То же касается и огорчений. Вот ты бывала в этом городе когда-то в юности, помнишь несколько улиц, была здесь счастлива. Приезжаешь спустя тридцать лет и не можешь найти даже тени того восторга, того юного счастья, которое рождалось с самого утра, при виде улочки из окна мансарды, снятой на пять дней. Да-да, ты приезжаешь в этот город, совершенно благополучная, только что вышел успешный роман, дома все здоровы, родители живы…а вот настроение так себе... Это настоящая печаль, или — что?

Понимаете, человек сложнее электроники.

— Когда, по-вашему, заканчивается жизнь? В момент смерти? До неё? Когда-то после?

— Я привыкла утверждать что-то, опираясь на собственный опыт. Следовательно, приходите за ответом попозже. Дней через тридцать после моих похорон.

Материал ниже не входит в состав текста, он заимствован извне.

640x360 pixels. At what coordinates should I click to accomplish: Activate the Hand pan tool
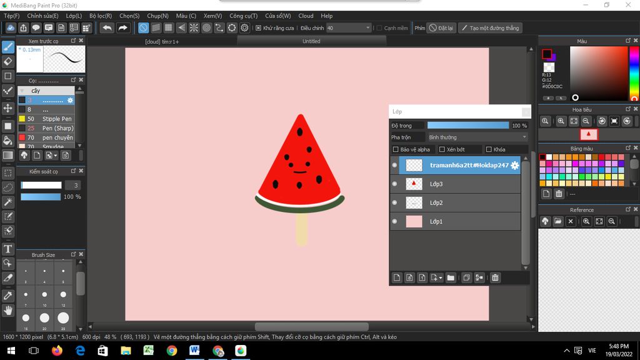click(8, 310)
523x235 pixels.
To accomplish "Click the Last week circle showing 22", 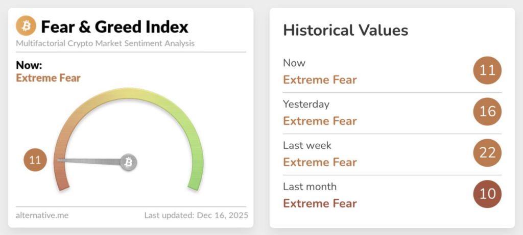I will pyautogui.click(x=487, y=153).
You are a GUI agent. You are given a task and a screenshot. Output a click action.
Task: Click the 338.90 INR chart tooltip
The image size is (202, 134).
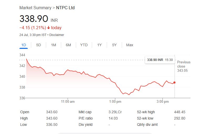(160, 60)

— В какое время года вам лучше работается? В какое время суток лучше думается?

— Зимнее время года — самое рабочее по бытовым обстоятельствам. Зимой как-то не хочется мотаться по странам-городам. Вот ничего и не остается, как сесть и написать, наконец, хоть что-нибудь. Думается, конечно, с утра, пока домашние спят, и жизнь своими телефонами не долбит в висок.

— Какие предметы материального мира сейчас имеют для вас значение, а какие — нет?

— О, я очень «предметный», очень «вещный» человек. Не имею в виду одежду. Но всё, что может нести на себе отпечаток времени и вот этого самого материального мира, который основа духовного, радует моё сердце. Я с удовольствием брожу по блошиному рынку где-нибудь в городе Бремене, чтобы за пять евро купить серебряную вилочку для поддевания шпрот, которые никогда не ем. Вот я буду трогать ее, владеть ею и думать — кто и когда держал ее в руках...

Всё, что облегчает жизнь — от центрального отопления до удобных поездов, имеет для меня серьёзное значение. Очень ценю усилия человека облагородить окружающее пространство.

— По каким делам, по-вашему, вас запомнят: все; знакомые с вами люди; ваши родные и близкие?

— Вы как-то торопитесь меня похоронить. Фрейд по этому поводу обязательно что-нибудь бы сказал.


Я понятия не имею — по каким делам меня запомнят. И, главное, знать этого не хочу и совсем об этом не думаю.


— Когда вы поняли, что ваше дело не имеет абсолютной значимости в вашей жизни?


— Никогда ещё не поняла. Мое дело для меня не только имеет абсолютную значимость, но от того, как оно, то есть работа, на данный момент идет, зависит мои настроение, здоровье, отношения с близкими, просто — сама жизнь.

«Санкт-Петербургский Курьер»,

15 февраля 2007 года.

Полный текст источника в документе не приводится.